- Location within Butler County
- Chelsea Township Location within Kansas
- Coordinates: 37°55′10″N 096°39′56″W﻿ / ﻿37.91944°N 96.66556°W
- Country: United States
- State: Kansas
- County: Butler

Area
- • Total: 107.21 sq mi (277.68 km^{2})
- • Land: 100.6 sq mi (260.6 km^{2})
- • Water: 6.59 sq mi (17.08 km^{2}) 6.15%
- Elevation: 1,431 ft (436 m)

Population (2000)
- • Total: 190
- • Density: 1.9/sq mi (0.73/km^{2})
- Time zone: UTC-6 (CST)
- • Summer (DST): UTC-5 (CDT)
- FIPS code: 20-12750
- GNIS ID: 474400
- Website: County website

= Chelsea Township, Kansas =

Chelsea Township is a township in Butler County, Kansas, United States.
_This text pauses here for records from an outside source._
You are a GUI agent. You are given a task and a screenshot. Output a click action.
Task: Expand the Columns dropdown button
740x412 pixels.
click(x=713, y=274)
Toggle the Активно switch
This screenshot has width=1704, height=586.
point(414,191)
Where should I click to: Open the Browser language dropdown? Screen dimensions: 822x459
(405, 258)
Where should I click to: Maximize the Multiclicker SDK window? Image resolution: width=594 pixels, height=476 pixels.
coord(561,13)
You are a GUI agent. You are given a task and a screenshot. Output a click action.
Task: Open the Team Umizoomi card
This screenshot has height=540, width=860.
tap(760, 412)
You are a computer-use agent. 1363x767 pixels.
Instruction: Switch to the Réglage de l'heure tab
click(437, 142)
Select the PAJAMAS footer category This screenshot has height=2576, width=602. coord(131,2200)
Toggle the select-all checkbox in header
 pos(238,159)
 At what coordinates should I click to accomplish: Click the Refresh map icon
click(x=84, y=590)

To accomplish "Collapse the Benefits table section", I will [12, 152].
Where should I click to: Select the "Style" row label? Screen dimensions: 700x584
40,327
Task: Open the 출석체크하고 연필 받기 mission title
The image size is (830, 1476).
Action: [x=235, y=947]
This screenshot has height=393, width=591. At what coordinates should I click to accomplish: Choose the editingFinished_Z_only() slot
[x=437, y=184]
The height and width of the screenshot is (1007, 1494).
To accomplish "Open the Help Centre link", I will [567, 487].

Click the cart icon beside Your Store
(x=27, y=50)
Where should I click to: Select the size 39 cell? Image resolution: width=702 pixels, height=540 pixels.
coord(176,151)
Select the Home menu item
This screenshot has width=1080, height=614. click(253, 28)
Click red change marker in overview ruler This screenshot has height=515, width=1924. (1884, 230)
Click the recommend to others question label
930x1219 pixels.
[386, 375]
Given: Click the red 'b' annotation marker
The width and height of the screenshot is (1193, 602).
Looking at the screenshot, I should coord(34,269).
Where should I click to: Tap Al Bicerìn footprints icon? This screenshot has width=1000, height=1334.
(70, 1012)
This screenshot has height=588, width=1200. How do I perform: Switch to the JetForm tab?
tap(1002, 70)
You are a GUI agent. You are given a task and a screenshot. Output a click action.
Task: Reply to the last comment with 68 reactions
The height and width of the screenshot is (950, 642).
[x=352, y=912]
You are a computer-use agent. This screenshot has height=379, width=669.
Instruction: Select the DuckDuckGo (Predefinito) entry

As of the 2000 census, its population was 190.

==History==
Chelsea Township was organized in 1876. The township was named by a settler from Boston after Chelsea, Massachusetts. Some sources give it as the birthplace of painter Gladys Nelson Smith.

==Geography==
Chelsea Township covers an area of 107.21 sqmi and contains no incorporated settlements. According to the USGS, it contains one cemetery, Chelsea.

The streams of Cole Creek, Durechen Creek and Gilmore Branch run through this township.